**RECORDED DATA**.
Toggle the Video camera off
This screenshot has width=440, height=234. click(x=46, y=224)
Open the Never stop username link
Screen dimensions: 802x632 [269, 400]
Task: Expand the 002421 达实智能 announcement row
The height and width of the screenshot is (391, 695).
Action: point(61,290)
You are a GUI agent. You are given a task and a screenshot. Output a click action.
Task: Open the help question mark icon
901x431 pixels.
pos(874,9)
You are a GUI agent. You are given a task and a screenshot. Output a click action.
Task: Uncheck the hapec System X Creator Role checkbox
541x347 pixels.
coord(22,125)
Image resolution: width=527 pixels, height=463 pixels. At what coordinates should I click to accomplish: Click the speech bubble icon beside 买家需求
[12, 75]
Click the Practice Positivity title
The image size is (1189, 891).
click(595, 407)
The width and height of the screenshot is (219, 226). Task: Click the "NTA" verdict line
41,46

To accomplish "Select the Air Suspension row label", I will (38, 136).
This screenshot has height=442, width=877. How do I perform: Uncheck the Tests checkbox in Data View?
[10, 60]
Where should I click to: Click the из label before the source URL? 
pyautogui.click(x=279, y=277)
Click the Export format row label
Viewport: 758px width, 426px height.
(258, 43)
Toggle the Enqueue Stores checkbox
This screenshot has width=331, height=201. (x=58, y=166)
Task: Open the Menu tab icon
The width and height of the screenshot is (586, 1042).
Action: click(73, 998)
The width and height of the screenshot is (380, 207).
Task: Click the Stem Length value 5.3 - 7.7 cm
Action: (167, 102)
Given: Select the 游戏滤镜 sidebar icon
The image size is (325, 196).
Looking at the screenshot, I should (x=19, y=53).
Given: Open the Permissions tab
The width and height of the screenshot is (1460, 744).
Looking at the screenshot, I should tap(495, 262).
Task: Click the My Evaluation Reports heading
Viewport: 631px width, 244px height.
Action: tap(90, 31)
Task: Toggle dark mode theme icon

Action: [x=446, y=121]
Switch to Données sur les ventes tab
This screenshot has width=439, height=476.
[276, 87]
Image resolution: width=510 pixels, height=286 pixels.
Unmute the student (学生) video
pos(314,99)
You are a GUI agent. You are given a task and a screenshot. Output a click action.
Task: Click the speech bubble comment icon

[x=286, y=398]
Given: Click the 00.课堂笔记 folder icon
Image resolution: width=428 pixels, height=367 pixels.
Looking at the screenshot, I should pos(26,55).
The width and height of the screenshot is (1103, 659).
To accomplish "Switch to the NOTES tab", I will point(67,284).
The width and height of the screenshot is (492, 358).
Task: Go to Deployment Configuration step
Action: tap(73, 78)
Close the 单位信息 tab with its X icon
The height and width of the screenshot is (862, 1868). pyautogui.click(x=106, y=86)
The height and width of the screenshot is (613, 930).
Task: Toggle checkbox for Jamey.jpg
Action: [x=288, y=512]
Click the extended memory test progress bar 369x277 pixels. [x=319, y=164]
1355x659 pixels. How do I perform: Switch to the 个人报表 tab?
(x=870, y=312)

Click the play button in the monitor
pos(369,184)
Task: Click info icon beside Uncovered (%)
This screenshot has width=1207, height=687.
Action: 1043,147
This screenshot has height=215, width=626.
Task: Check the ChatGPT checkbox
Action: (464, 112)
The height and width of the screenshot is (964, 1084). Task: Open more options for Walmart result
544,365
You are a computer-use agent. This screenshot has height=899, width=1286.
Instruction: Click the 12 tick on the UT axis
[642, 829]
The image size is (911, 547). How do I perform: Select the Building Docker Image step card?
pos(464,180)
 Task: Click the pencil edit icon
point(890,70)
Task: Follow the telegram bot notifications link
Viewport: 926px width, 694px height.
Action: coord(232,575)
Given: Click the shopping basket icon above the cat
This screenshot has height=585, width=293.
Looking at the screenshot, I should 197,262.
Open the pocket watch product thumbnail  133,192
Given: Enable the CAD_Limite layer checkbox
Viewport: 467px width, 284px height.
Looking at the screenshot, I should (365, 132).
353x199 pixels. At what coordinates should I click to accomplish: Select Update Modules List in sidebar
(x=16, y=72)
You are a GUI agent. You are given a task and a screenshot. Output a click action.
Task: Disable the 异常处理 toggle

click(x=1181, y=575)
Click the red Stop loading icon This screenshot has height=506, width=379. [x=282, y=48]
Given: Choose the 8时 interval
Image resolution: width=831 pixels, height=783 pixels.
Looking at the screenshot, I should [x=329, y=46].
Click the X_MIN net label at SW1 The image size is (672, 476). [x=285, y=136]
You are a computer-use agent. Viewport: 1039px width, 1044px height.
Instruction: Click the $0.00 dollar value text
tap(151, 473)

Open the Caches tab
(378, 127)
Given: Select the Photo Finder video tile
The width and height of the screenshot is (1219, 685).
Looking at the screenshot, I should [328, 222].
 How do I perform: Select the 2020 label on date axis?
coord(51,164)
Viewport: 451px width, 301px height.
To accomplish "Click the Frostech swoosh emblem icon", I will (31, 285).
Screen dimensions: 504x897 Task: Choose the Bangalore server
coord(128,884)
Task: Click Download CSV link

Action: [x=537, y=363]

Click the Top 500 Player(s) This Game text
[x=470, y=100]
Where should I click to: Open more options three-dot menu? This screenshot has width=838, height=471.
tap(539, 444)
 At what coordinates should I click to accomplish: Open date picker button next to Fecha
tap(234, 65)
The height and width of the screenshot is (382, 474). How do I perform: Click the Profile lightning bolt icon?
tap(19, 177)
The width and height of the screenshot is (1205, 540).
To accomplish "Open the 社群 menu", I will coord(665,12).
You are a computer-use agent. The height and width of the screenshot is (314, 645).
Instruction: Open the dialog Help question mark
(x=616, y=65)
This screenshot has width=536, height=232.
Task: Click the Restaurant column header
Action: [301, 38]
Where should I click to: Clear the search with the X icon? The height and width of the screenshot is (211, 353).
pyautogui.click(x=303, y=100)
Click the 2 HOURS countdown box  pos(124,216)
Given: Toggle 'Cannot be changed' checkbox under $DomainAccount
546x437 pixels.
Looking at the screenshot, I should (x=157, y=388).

**WHAT THE TASK ASKS**.
Gather from the records above every line containing the string "computer".

**TASK OUTPUT**.
You are a computer-use agent. This screenshot has height=899, width=1286.
You are a computer-use agent. Viewport: 1039px width, 1044px height.
You are a computer-use agent. The height and width of the screenshot is (314, 645).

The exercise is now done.